January 29, 2016
Political campaigns have long been R&D labs for corporate public relations people.
Tactics that seemed to work on the campaign trail swiftly made their way into day-to-day PR practice.
Teddy Roosevelt invented the practice of issuing bad news on a Friday afternoon, Dick Nixon gave master classes in opposition research, Jack Kennedy turned news conferences into televised pseudo-events, Bill Clinton taught the value of rapid response, George W. Bush (under the tutelage of Karl Rove) harnessed the power of micro-targeting, and Barack Obama rode to the White House largely on the power of social media.
But as important as these developments were, they are tactics not strategies.
For strategic discoveries, PR people should pay close attention to what's happening in the GOP primary contest.
Donald Trump's once unlikely position at the top of the polls is due to a single factor -- affinity. Trump says out loud (sometimes very loud) what many voters have been quietly thinking, even when it's unpopular (or as he puts it "politically incorrect"). He loudly shares voters' cares.
As a result, his supporters really like him -- maybe not enough to let it slide if he shot someone on 5th Avenue, as he recently suggested -- but enough to stick by him through all the derision and disbelief thrown his way by professional pundits and the party establishment.

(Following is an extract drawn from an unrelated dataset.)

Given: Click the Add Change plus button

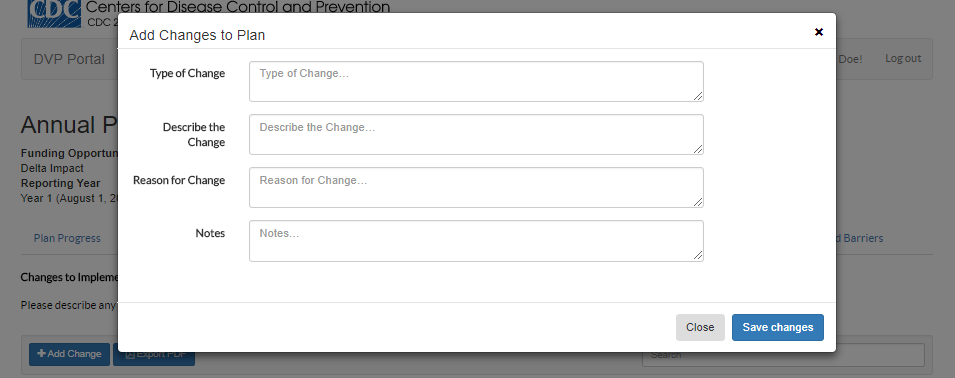Looking at the screenshot, I should click(x=69, y=354).
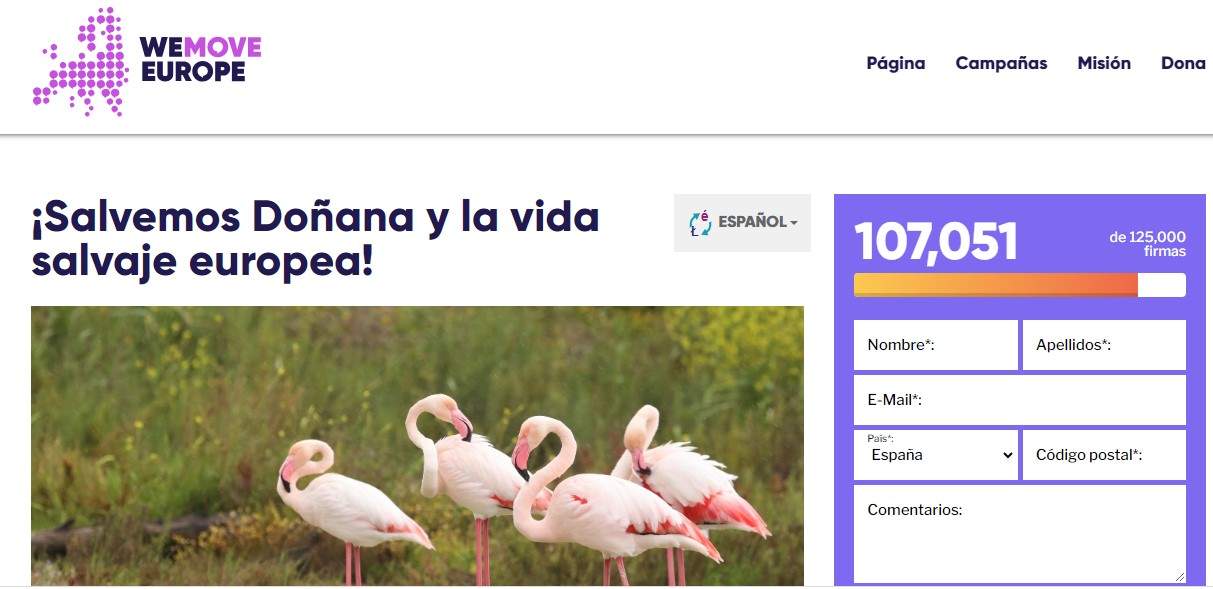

This was all knowable. In the 2012 election, exit polls showed Mitt Romney winning on policy issues, from leadership skills to values. But he lost the election because Obama trumped him 81 percent to 18 percent on the crucial issue of “cares about people like me.”
The pundits and professional politicians may have forgotten that lesson, but the voters haven't. In the early days of the primary season, back in June 2015, one poll showed three quarters of both Republicans (77%) and Democrats (75%) said it was "highly important" that a candidate "cares about people like me." Eight out of 10 (83%) Trump supporters considered it even more important.
Turns out they were right, evn though they were a lonely bunch back then -- representing only 9% of voters. Bush, Carson, and Rubio beat Trump in that same poll, with 16%, 14%, and 11% support respectively. In fact, more Republicans (40%) thought unfavorably about Trump than any other Republican candidate. Even Socialist Democrat Bernie Sanders did better; only 38% of Republicans were unfavorable towards him.
But Trump -- a bona fide member of the 1% -- channeled the fears, resentments, and anger of the least well-off 80%. And in language the guy on the next barstool might use.
As a result, the 9% who supported Trump back in June of last year have quadrupled to 36% nationally.
An important social development is behind those numbers. While we used to speak of "trust gaps" in generational terms, it is now the product of other socioeconomic factors. The better-educated, higher-income "elite" have higher levels of trust than ever before. Most of the rest of us aren't inclined to trust anybody.
"In more than 60 percent of countries surveyed for the Edelman Trust Barometer, the trust levels of the mass population are below 50 percent," Richard Edelman reports. "By contrast, trust levels of the elite population are at the highest levels, with double-digit jumps in the United States, United Kingdom, Canada, Italy and Mexico."
There is a huge gap between how elite and mass publics feel about all institutions, particularly businesses.
"Inequality of trust has important consequences," Edelman writes. "The most obvious is growing receptivity to politicians who prey on fear instead of offering solutions. Examples include assertions that refugees are a major security threat and that unemployment can be addressed by stopping foreign trade. Trust inequality seems to be a major pillar in the campaigns of Donald Trump in the U.S. and Marine Le Pen in France."
All of which reflects three strategic lessons:
- Affinity matters. Trump is leading because a large segment of Republican voters identify with him and his message. Even though he isn't the typical back-slapping pol, voters like him -- sometimes for the very things that make him so unlikable to others.
- Meaning matters. "Making America Great Again" isn't much of a slogan. But it perfectly captures the public mood. Combined with Trump's high affinity and assumed competency (based on what the general public knows of his claimed business success), it's enough to engender an unusually high level of trust.
- Public trust matters. What's happening in the GOP primary is also happening to a lesser extent on the Democratic side between Hillary Clinton and Bernie Sanders. But more worrisome, it's happening across the economy. The stagnation in middle class wages, along with well-publicized corporate scandals and greed, are creating a toxic environment for business.
Donald Trump's candidacy could implode any day. But until it does, public relations practitioners should learn from its example. These are lessons we can't afford to leave in the lab.